Film Circuit is relaunching with its biggest outreach yet, with more than 100 locations set for 2024 in places including Sault Ste. MarieSupplied
The going assumption when it comes to the Toronto International Film Festival is that the party starts and stops every September. But for the past 33 years, TIFF has quietly extended itself outside the Toronto bubble with its year-round national grassroots screening initiative, Film Circuit.
The brainchild of programmer Cam Haynes, TIFF’s Film Circuit program makes critical connections with film societies, performing arts theatres, and other partners in rural, remote and generally underserved communities across the country to offer a road show of the best indie and art-house cinema that would otherwise bypass those markets. The films – some of them Canadian and some international, some of which played the festival and others that are selected by TIFF in collaboration with local partners – screen in indie cinemas, libraries, community centres and everywhere in-between coast-to-coast-to-coast.
And now Film Circuit is relaunching with its biggest outreach yet, with more than 100 locations set for 2024, including new programs on Fogo Island, Nfld., in Yellowknife, Qualicum Beach, B.C., and Invermere, B.C.. Titles are set to range from the Canadian dramas Solo and The Queen of My Dreams to such foreign-language gems as Fallen Leaves, Anatomy of a Fall and Monster.
The initial idea was a product of trying to reconcile Canada’s geography with the accompanying peculiarities of the country’s film exhibition sector. In the 1990s, even the most critically acclaimed art-house film would only play a handful of cities, and only for a limited window. Today, the landscape is even more complex thanks to the rise of streaming and the thinning theatrical market for cinema of the non-blockbuster variety.

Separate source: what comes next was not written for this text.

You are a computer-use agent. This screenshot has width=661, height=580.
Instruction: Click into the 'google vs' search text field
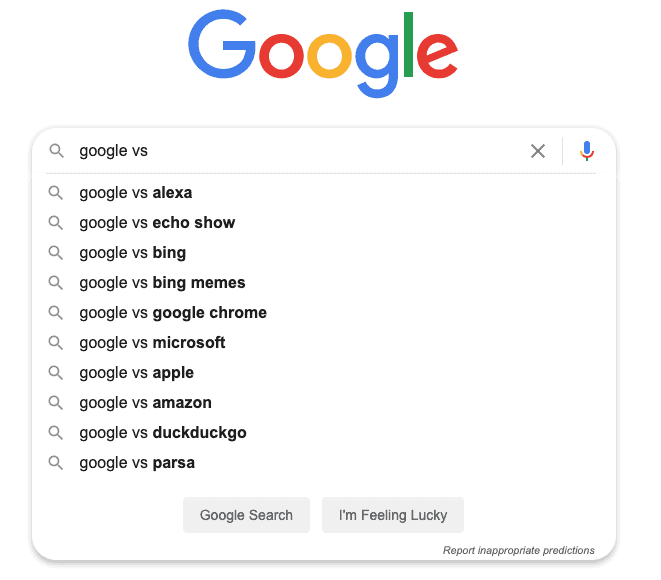299,151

“What Film Circuit does is bring so much more of the country into the conversation around movies and give them a diet of movies well beyond the commercial mainstream,” says TIFF chief executive Cameron Bailey.
Practically, TIFF’s Film Circuit team – two to three people working from the organization’s Toronto office – act as a kind of curatorial and infrastructural go-between for Canadian distributors and local organizers.
“Because we’re in a position to see so many new films before most people do, we can put together a list of films that we think would be interesting for Film Circuit locations, and we liaise with local film clubs or theatres who know their market better than we do and can make suggestions,” says Bailey. The TIFF team also helps manage actually getting the films out to smaller venues, whether that’s transferring a digital cinema package known as a DCP, or even Blu-rays.
The initiative is an easy win-win for distributors, whose titles get the windfall of a second life after their initial major-market theatrical runs.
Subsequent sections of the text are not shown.